▶ _Short problem_
Repeat every line of the listing below exactly as it appears.

▶ _Stored records_
☆ ☆ ☆ ☆

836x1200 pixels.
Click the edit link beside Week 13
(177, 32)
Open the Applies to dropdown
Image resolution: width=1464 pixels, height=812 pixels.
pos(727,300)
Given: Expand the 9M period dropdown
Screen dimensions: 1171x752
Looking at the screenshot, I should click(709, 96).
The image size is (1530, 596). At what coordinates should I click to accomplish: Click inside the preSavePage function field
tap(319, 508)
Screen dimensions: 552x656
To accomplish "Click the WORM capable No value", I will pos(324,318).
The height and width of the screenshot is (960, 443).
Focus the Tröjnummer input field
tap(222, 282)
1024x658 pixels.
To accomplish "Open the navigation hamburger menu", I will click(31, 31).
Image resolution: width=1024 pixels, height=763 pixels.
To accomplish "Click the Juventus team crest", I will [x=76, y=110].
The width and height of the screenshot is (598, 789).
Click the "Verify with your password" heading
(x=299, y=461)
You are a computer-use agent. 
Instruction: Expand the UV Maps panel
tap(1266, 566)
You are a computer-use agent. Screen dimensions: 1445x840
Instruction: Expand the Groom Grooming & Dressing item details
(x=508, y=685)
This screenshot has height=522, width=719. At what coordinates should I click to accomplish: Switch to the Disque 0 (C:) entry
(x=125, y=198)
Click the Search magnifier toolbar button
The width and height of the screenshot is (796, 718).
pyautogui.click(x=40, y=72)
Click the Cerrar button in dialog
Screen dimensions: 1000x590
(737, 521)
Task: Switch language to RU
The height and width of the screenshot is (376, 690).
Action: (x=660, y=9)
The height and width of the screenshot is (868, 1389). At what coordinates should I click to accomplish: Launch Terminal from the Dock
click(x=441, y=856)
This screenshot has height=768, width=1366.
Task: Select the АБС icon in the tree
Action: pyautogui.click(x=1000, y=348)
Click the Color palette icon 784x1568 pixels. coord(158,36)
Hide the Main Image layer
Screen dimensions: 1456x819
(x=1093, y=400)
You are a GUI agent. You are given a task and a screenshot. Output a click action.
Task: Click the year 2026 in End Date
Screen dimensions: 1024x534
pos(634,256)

☆ ☆ ☆ ☆

▶ _Response to the exercise_
836x1200 pixels.
Click the edit link beside Week 13
(177, 32)
Open the Applies to dropdown
Image resolution: width=1464 pixels, height=812 pixels.
pos(727,300)
Given: Expand the 9M period dropdown
Screen dimensions: 1171x752
Looking at the screenshot, I should click(709, 96).
The image size is (1530, 596). At what coordinates should I click to accomplish: Click inside the preSavePage function field
tap(319, 508)
Screen dimensions: 552x656
To accomplish "Click the WORM capable No value", I will pos(324,318).
The height and width of the screenshot is (960, 443).
Focus the Tröjnummer input field
tap(222, 282)
1024x658 pixels.
To accomplish "Open the navigation hamburger menu", I will click(31, 31).
Image resolution: width=1024 pixels, height=763 pixels.
To accomplish "Click the Juventus team crest", I will [x=76, y=110].
The width and height of the screenshot is (598, 789).
Click the "Verify with your password" heading
(x=299, y=461)
You are a computer-use agent. 
Instruction: Expand the UV Maps panel
tap(1266, 566)
You are a computer-use agent. Screen dimensions: 1445x840
Instruction: Expand the Groom Grooming & Dressing item details
(x=508, y=685)
This screenshot has height=522, width=719. At what coordinates should I click to accomplish: Switch to the Disque 0 (C:) entry
(x=125, y=198)
Click the Search magnifier toolbar button
The width and height of the screenshot is (796, 718).
pyautogui.click(x=40, y=72)
Click the Cerrar button in dialog
Screen dimensions: 1000x590
(737, 521)
Task: Switch language to RU
The height and width of the screenshot is (376, 690).
Action: (x=660, y=9)
The height and width of the screenshot is (868, 1389). At what coordinates should I click to accomplish: Launch Terminal from the Dock
click(x=441, y=856)
This screenshot has height=768, width=1366.
Task: Select the АБС icon in the tree
Action: pyautogui.click(x=1000, y=348)
Click the Color palette icon 784x1568 pixels. coord(158,36)
Hide the Main Image layer
Screen dimensions: 1456x819
(x=1093, y=400)
You are a GUI agent. You are given a task and a screenshot. Output a click action.
Task: Click the year 2026 in End Date
Screen dimensions: 1024x534
pos(634,256)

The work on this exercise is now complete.